Monday, August 29, 2011

God

I hope I'm not the only one in this world that can just sit and think. In fact, I know there's no way I'm the only one who ever does that. God is amazing. Now, don't stop reading. This isn't going to be one of those things that is trying to make you believe what I believe. I just want to take you on the journey of my life...

September 15, 1990 I was born. I wasn't supposed to survive, neither was my mama- but 20 years later- we're still here. GOD chose for that to happen. Obviously, God has a great plan for myself and my mom, who knows when we will finally figure it all out, but we will.
The first thing I really remember about my childhood is my best friend dying. 9 years ago today, it still hurts. I still cry, in fact I don't see ever not crying over him. BUT, now they're starting to turn into tears of joy- the joy of knowing him, the joy of being blessed with him. John taught me more than any 16 year old boy should teach a little girl. When he passed away, I truly believe I ran away from my childhood. I learned at the age of 11 that life was too short. I never wanted to be the girl with so much heart break in my life, but that's how it turned out. I have learned to truly believe in the two phrases
a. Everything happens for a reason.
b. God won't give to you anything He hasn't prepared you for.

This life isn't our own. It is His, we are living for Him! Now, there are so many times when I know this, but it is hard to live by. We want to be in control, but we're not. We think that if we send one more text message, we'll make things work out. NOTHING WILL WORK OUT IF GOD DOESN'T WANT IT TO. Sometimes, the things we humans work our hardest to keep together are the things God himself is working to tear apart. We must listen to Him.

REQUIREMENT 1: What birth date does the blog post about God give for its writer?
REQUIREMENT 2: Carry the blog post about God forward from its last sentence, in the same voice.

DATA:
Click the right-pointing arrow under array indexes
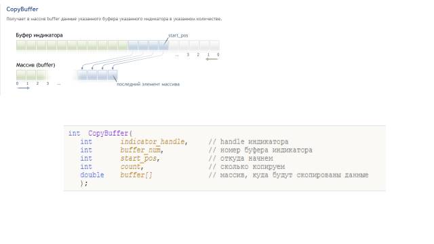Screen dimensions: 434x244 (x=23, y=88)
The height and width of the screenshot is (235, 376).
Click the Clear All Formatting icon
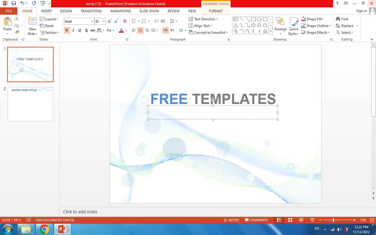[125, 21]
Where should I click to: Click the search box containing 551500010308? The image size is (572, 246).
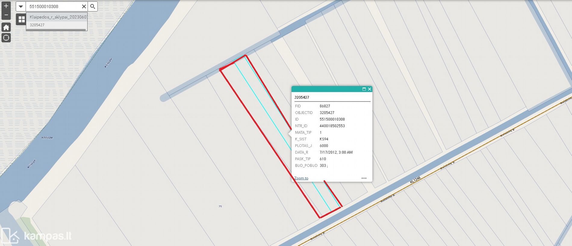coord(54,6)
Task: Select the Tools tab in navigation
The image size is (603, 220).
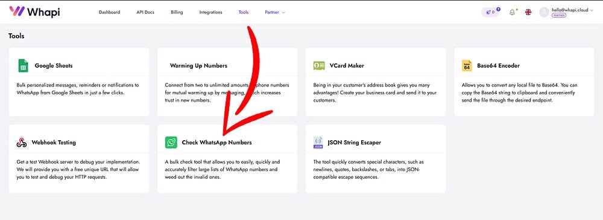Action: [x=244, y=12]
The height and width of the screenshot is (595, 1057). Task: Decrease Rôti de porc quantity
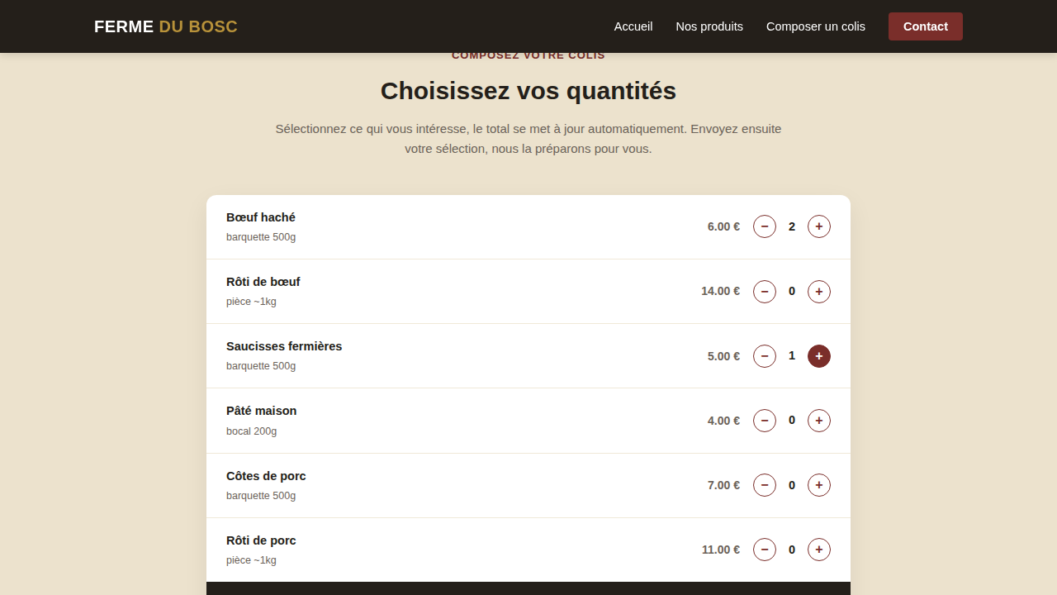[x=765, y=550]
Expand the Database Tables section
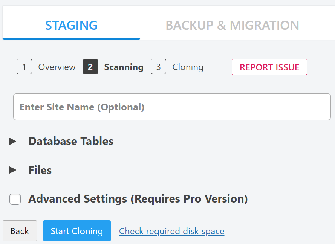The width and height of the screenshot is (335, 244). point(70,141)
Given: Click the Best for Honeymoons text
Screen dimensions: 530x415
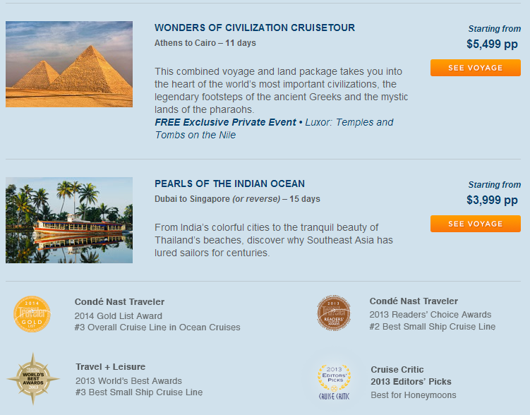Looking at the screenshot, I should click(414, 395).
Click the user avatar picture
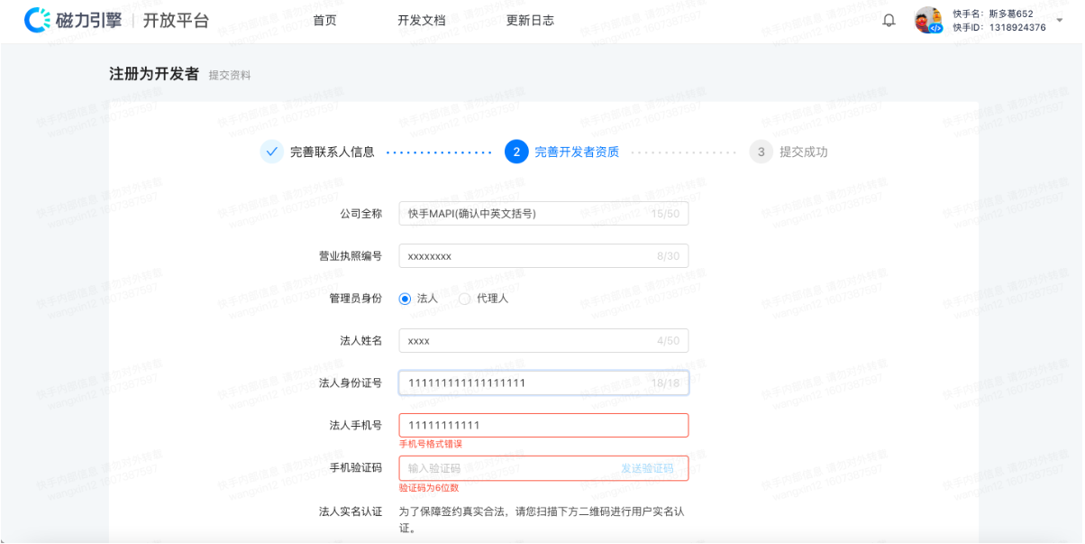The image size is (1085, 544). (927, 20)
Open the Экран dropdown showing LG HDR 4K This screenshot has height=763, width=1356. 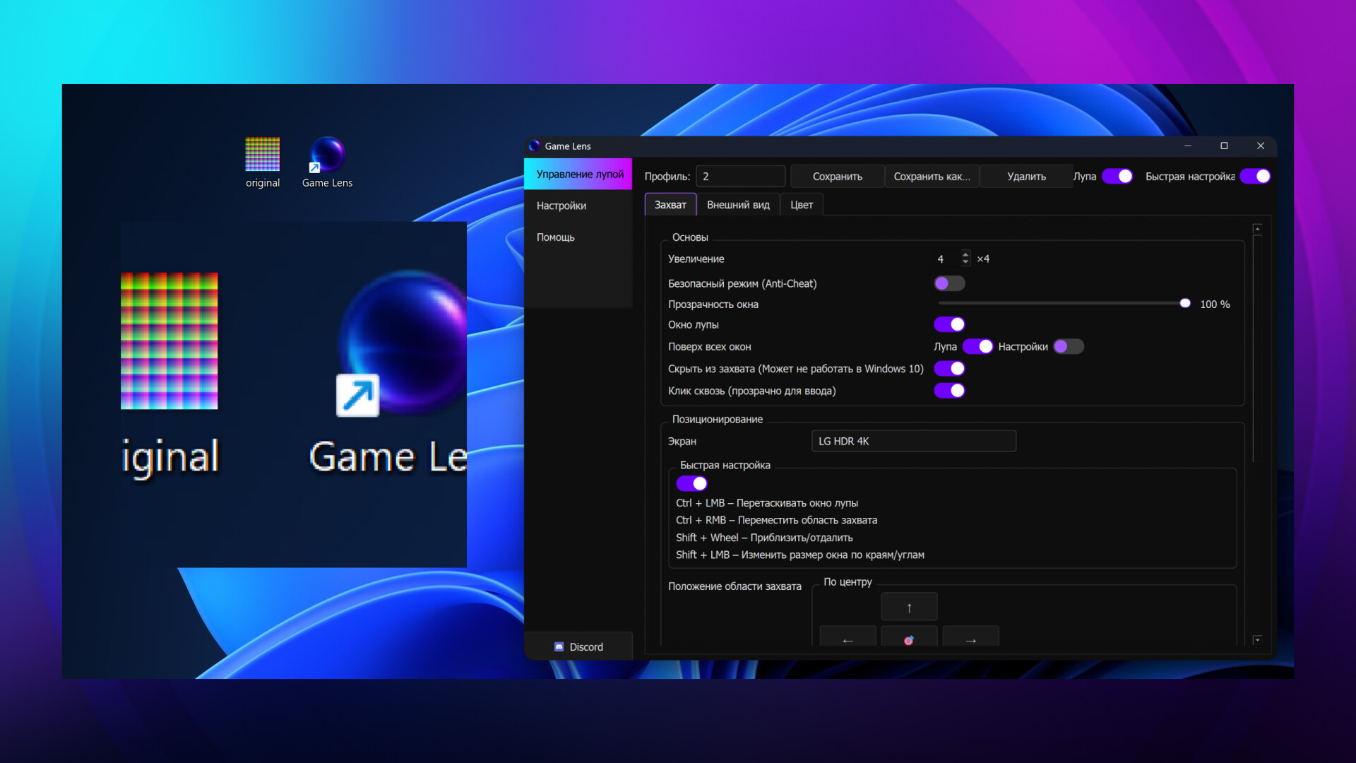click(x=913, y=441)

WRITTEN ANSWER 1: September 15, 1990

WRITTEN ANSWER 2:
My faith has been a rollercoaster my whole life, but that's because I treat my relationship with Jesus like a friendship. To me, he is not someone I should be scared of, or worried about being a certain way to impress him. He accepts me as who I am, I was made to be like him! He knows that I screw up, A LOT. But God answers every sinners prayers. He may not answer how we want, but I promise they are answered.

I shouldn't be here today, that is a fact. I know that. I'm thankful that God is letting me still be here, that shows that it's time for me to find His plan he has for me and live it. No more worry, no more trying to be in control. I want love, and to be loved, and to love- more than anything. I believe God called me to serve the world with my love, my heart is huge! Sometimes so huge it hurts me. But, there's a reason. FOR EVERYTHING.

Things will hurt, but we must have faith that He will pull us through.

XO!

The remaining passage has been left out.